• SET PROBLEM: Copy out the records from the line containing "How do I perform: Open" through the end of the records, keeping every line unchanged.

+++ DATA SECTION +++

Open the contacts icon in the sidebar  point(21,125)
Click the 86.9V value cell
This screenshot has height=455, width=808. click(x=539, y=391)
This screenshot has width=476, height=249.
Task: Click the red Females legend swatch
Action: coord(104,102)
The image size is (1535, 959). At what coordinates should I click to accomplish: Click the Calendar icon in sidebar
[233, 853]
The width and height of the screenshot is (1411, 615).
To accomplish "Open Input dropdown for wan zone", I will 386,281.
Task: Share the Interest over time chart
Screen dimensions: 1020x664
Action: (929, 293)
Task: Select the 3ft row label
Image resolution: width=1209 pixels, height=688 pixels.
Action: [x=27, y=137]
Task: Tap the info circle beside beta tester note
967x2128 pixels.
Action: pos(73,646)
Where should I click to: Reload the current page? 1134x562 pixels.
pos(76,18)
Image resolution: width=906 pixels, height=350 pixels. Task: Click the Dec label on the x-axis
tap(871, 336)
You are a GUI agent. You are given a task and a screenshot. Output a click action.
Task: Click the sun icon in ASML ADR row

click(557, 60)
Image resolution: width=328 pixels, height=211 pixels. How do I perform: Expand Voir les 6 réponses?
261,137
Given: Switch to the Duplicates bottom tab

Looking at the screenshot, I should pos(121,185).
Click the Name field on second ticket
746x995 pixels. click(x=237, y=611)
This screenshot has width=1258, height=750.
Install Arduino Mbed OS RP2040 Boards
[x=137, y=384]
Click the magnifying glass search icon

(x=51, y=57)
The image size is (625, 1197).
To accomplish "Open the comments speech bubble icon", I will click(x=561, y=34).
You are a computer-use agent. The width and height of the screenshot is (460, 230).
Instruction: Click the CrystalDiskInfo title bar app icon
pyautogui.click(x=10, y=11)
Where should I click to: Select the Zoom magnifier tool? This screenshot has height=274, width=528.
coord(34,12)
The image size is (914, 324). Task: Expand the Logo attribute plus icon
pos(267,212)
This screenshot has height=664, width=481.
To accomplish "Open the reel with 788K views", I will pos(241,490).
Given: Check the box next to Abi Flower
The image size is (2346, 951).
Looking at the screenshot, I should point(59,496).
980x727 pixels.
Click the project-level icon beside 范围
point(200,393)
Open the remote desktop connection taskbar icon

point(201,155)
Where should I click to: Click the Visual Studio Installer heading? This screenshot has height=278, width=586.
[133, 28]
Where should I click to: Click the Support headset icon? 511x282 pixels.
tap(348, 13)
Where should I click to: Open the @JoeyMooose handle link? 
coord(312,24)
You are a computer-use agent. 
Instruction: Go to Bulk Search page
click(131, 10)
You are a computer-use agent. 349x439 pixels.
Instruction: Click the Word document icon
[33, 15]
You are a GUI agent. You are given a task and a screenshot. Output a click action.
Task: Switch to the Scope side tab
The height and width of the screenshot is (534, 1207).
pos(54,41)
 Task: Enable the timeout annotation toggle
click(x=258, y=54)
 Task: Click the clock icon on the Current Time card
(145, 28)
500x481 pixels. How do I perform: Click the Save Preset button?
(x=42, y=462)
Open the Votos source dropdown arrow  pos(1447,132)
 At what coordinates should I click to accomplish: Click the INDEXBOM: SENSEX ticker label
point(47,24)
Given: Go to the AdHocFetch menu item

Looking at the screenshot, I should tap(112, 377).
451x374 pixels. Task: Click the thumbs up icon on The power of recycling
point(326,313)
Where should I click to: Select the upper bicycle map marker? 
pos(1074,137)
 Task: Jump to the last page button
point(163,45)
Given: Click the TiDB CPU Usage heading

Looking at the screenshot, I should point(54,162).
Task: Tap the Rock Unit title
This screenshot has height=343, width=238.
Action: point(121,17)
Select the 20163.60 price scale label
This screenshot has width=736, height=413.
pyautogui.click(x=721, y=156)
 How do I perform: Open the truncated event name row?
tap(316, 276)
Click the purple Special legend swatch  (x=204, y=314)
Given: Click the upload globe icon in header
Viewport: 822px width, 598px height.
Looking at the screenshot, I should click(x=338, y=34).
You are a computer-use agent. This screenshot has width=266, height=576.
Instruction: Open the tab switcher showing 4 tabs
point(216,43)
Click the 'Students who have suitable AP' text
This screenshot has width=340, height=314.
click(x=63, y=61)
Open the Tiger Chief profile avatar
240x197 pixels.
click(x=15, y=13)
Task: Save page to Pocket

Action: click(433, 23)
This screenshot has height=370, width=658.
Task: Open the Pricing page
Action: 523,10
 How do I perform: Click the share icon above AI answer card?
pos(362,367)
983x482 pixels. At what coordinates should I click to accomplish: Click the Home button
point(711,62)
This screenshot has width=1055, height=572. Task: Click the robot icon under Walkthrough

+++

• OUTPUT FOR THIS TASK:
 How do I perform: Open the truncated event name row?
tap(316, 276)
Click the purple Special legend swatch  (x=204, y=314)
Given: Click the upload globe icon in header
Viewport: 822px width, 598px height.
Looking at the screenshot, I should click(x=338, y=34).
You are a computer-use agent. This screenshot has width=266, height=576.
Instruction: Open the tab switcher showing 4 tabs
point(216,43)
Click the 'Students who have suitable AP' text
This screenshot has width=340, height=314.
click(x=63, y=61)
Open the Tiger Chief profile avatar
240x197 pixels.
click(x=15, y=13)
Task: Save page to Pocket

Action: click(433, 23)
This screenshot has height=370, width=658.
Task: Open the Pricing page
Action: 523,10
 How do I perform: Click the share icon above AI answer card?
pos(362,367)
983x482 pixels. At what coordinates should I click to accomplish: Click the Home button
point(711,62)
This screenshot has width=1055, height=572. Task: Click the robot icon under Walkthrough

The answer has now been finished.